**OBJECTIVE:** Extract and repeat without any changes the lines that open with the one containing "Given: Open the alerts alarm clock panel" and close with the one containing "Looking at the".
>> Begin SOURCE RECORDS
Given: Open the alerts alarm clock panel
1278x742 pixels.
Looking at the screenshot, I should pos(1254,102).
>> End SOURCE RECORDS
>> Begin SOURCE RECORDS
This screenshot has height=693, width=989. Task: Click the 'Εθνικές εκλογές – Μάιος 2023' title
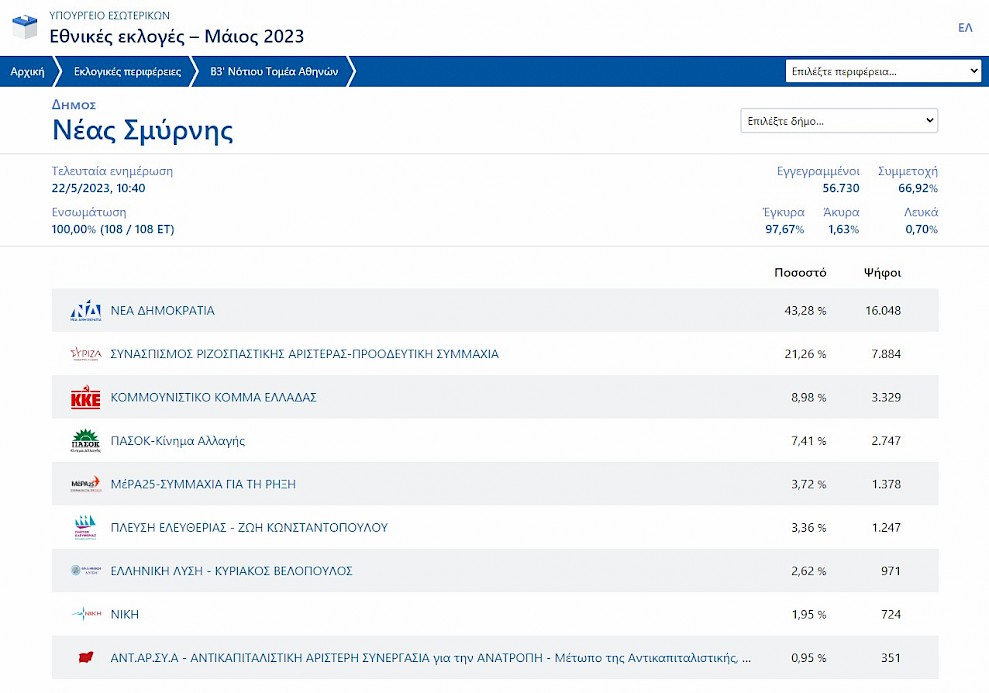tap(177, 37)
>> End SOURCE RECORDS
**WRITTEN SOLUTION:**
Given: Open the alerts alarm clock panel
1278x742 pixels.
Looking at the screenshot, I should pos(1254,102).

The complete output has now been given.